Pas de faux-semblants, les faits, rien que les faits (avant d’aborder le droit) : fatigué d’une journée de travail probablement harassante, un chauffeur livreur, sur le trajet du retour à son domicile, fait en forêt une pause « onanisme » à bord de son véhicule professionnel (prélude à une sieste ?).

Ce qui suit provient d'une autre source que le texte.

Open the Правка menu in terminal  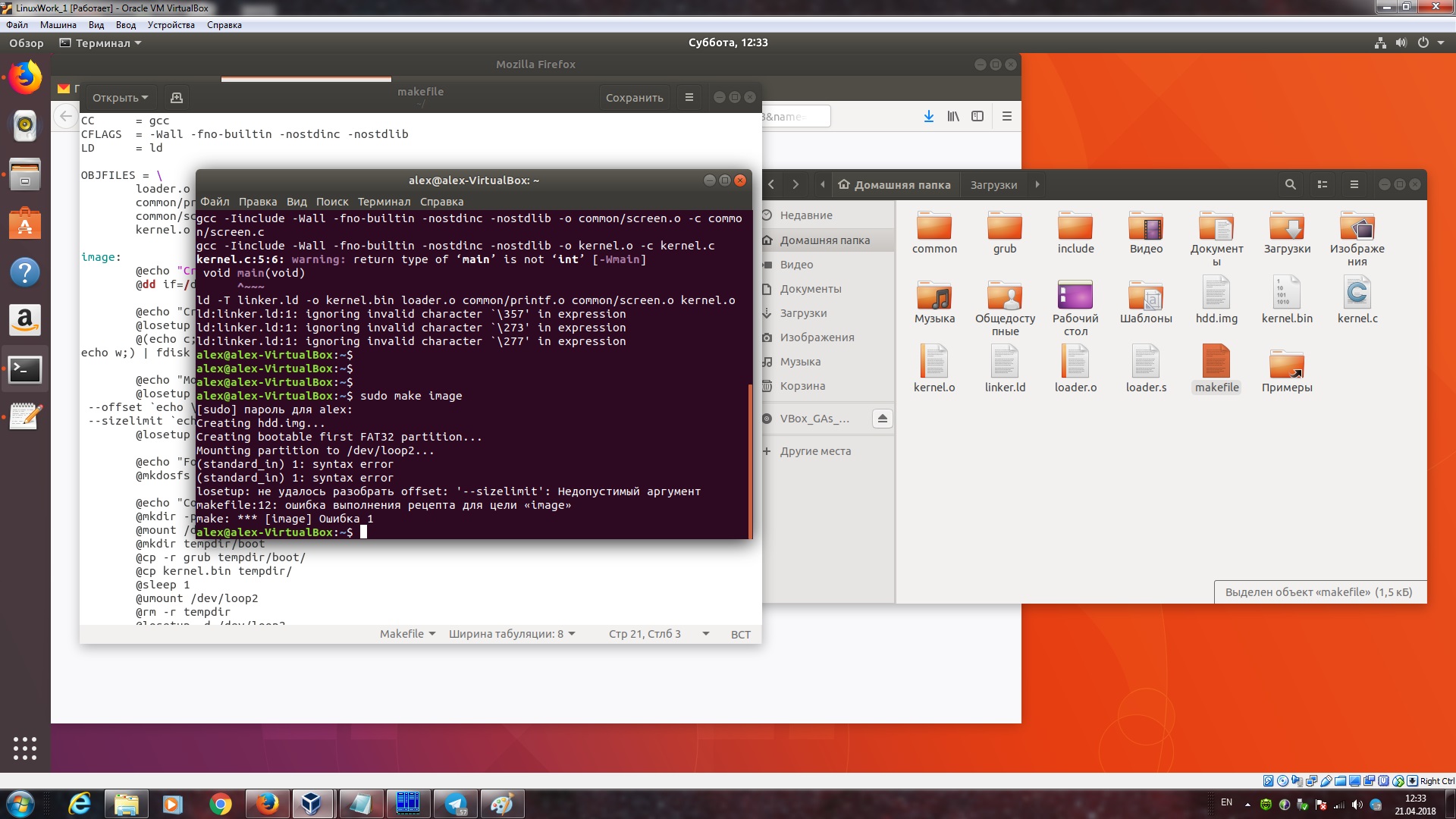pyautogui.click(x=257, y=202)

Un promeneur, choqué d’un tel spectacle, en informe l’employeur (il est vrai que ledit véhicule était floqué au logo de l’entreprise) en adressant une photographie du camion, avec la mention suivante : « quelle honte pour l’image de votre entreprise ». Muni de ce signalement, d’une attestation d’un coordinateur d’exploitation et des données de géolocalisation du véhicule, l’employeur licencie le salarié pour faute grave. Ce dernier conteste son licenciement en justice.

Grand bien lui fait (décidément), puisque la Cour de cassation lui a finalement donné raison : un plaisir solitaire, même dans le véhicule professionnel, relève de la vie privée du salarié (Cass. soc. 20-3-2024 n° 22-19.170 F-D, Z. c/ Sté Trans 2B).

En effet, c’est de jurisprudence maintenant constante, les faits commis par un salarié dans le cadre de sa vie privée ne peuvent pas être sanctionnés, sauf s’ils se rattachent à la vie professionnelle, ou s’ils caractérisent un manquement à une obligation découlant de son contrat de travail.

Pour absoudre le masturbateur, la Cour de cassation relève que les faits ont été commis hors le temps et le lieu de travail (l’impétrant n’étant effectivement pas garde-forestier).

La distinction est d’importance car un fait commis par un salarié dans le cadre de sa vie personnelle peut exceptionnellement être rattaché à son activité professionnelle et justifier un licenciement disciplinaire.

Le seul lien pouvant ici être éventuellement fait avec le travail était l’utilisation du véhicule professionnel.

Mais pour la Cour de cassation, la seule circonstance que le salarié se trouvait, lors de son trajet lieu de travail-domicile, dans le véhicule professionnel mis à sa disposition, ne pouvait suffire à rattacher les faits commis dans la sphère privée à sa vie professionnelle.

La Cour ajoute que les faits ne constituaient pas un manquement du salarié aux obligations découlant de son contrat de travail, et ne pouvaient pas justifier le licenciement prononcé pour motif disciplinaire. Le licenciement est donc privé de cause réelle et sérieuse.

En réalité, l’employeur a manqué de jugeotte en frappant aussi fort : les circonstances ici intimement liées à la vie privée (si l’on ose dire) excluaient très probablement la possibilité de retenir la faute grave.

Il y a donc lieu de faire preuve de prudence et de discernement dans la prise de toutes décisions disciplinaires sitôt que l’on s’approche plus ou moins de la sphère privée du salarié.